EXERCISE PASSAGE:
A name file contains two columns. The first column contains the name of a reference sequence that is in a distance matrix and the second column contains the names of the sequences (separated by commas) that the reference sequence represents. The list of names in the second column should always contain at least the reference sequence name.
There are several reasons to be interested in providing a name file with your distance matrix. First, as sequencing collections increase in size, the number of duplicate sequences is increasing. This is especially the case with sequences generated via pyrosequencing. Sogin and colleagues 1 found that less than 50% of their sequences were unique. Because the alignments and distances for the duplicate sequences are the same, re-processing each duplicate sequence takes a considerable amount of computing time and memory.
Example from final.names:
...
GQY1XT001EYE6M GQY1XT001EYE6M,GQY1XT001D69D7,GQY1XT001A1LWJ
GQY1XT001EXZXC GQY1XT001EXZXC
GQY1XT001EXZLY GQY1XT001EXZLY
GQY1XT001EXOOM GQY1XT001EXOOM
GQY1XT001EX24Z GQY1XT001EX24Z,GQY1XT001AMCGM
GQY1XT001EWUBU GQY1XT001EWUBU,GQY1XT001DJLCH,GQY1XT001B50B7
GQY1XT001EWJBM GQY1XT001EWJBM
...

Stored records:
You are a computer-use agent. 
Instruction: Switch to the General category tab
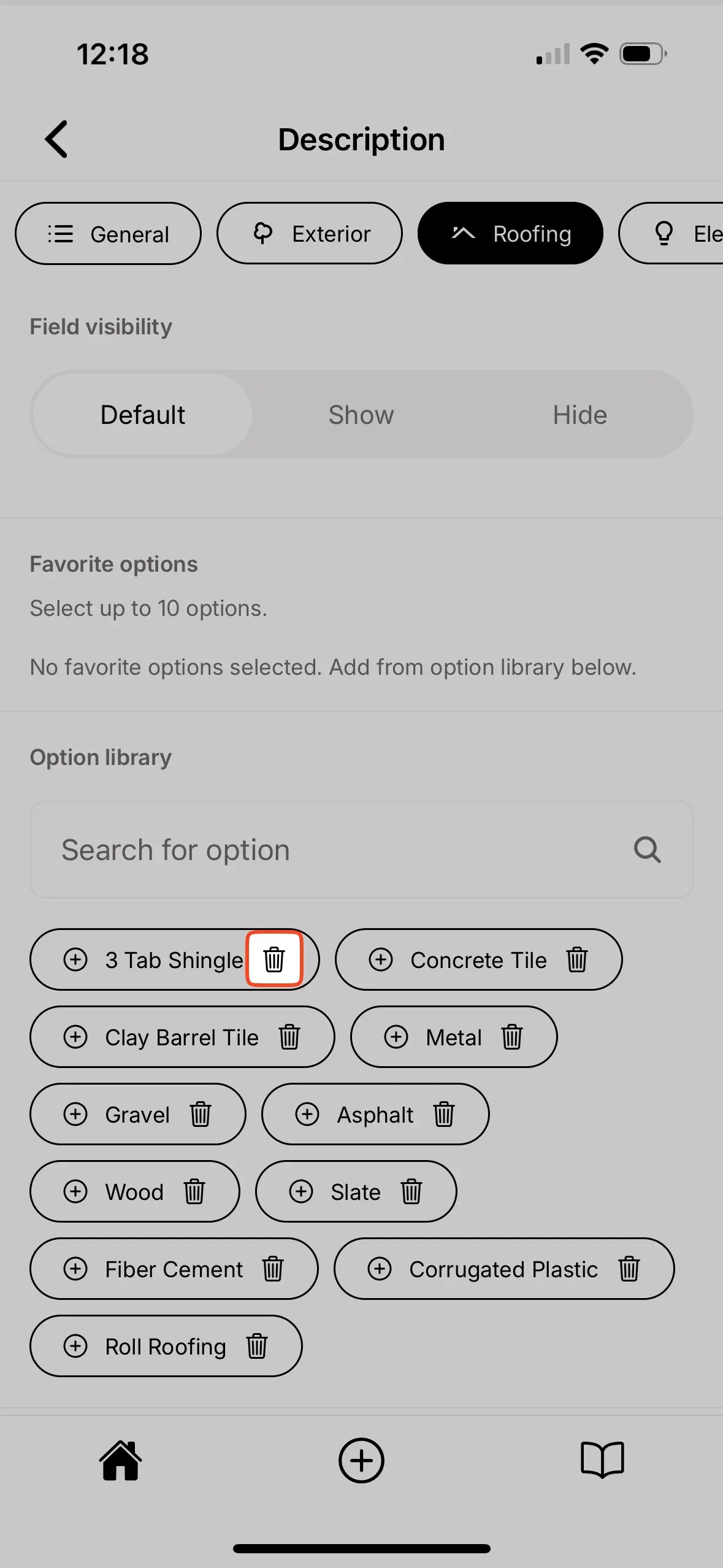pos(108,233)
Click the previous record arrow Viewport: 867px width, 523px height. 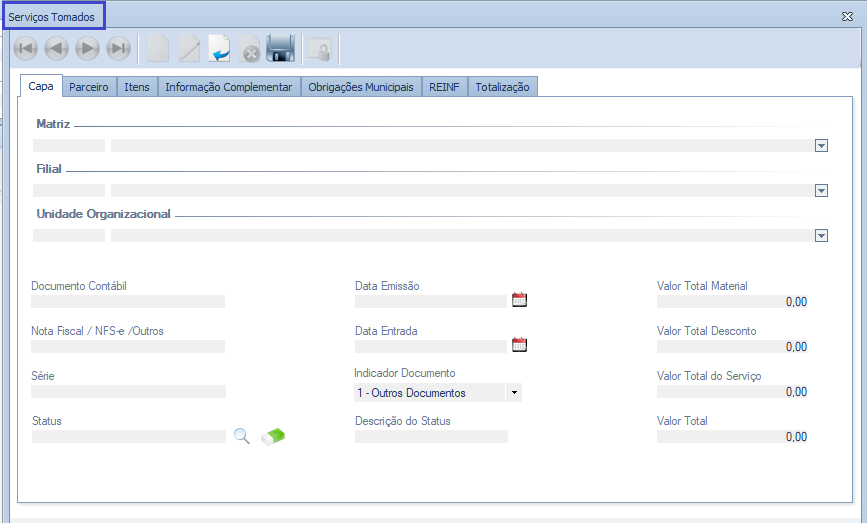coord(57,48)
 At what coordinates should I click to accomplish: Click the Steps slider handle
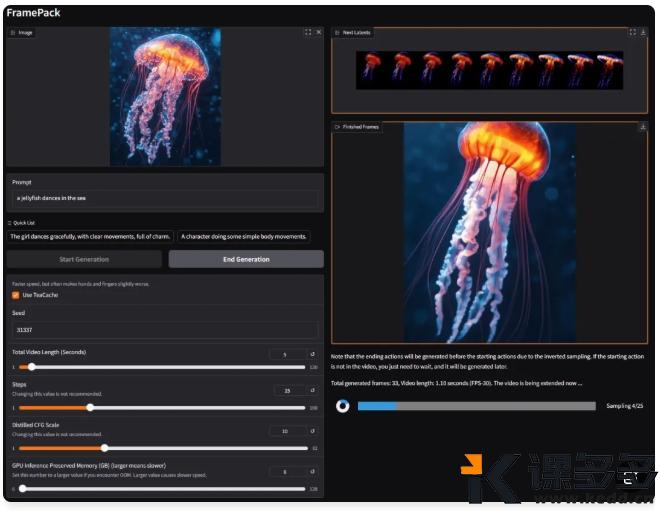pos(90,407)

TASKS FOR THIS EXERCISE:
A. Repeat the name file text word for word, from "There are several" up to and including "time and memory.".
B. From the example lines in the name file text, list every reference sequence name that appears in the first column.

PER-TASK OUTPUTS:
A.
There are several reasons to be interested in providing a name file with your distance matrix. First, as sequencing collections increase in size, the number of duplicate sequences is increasing. This is especially the case with sequences generated via pyrosequencing. Sogin and colleagues 1 found that less than 50% of their sequences were unique. Because the alignments and distances for the duplicate sequences are the same, re-processing each duplicate sequence takes a considerable amount of computing time and memory.

B.
GQY1XT001EYE6M
GQY1XT001EXZXC
GQY1XT001EXZLY
GQY1XT001EXOOM
GQY1XT001EX24Z
GQY1XT001EWUBU
GQY1XT001EWJBM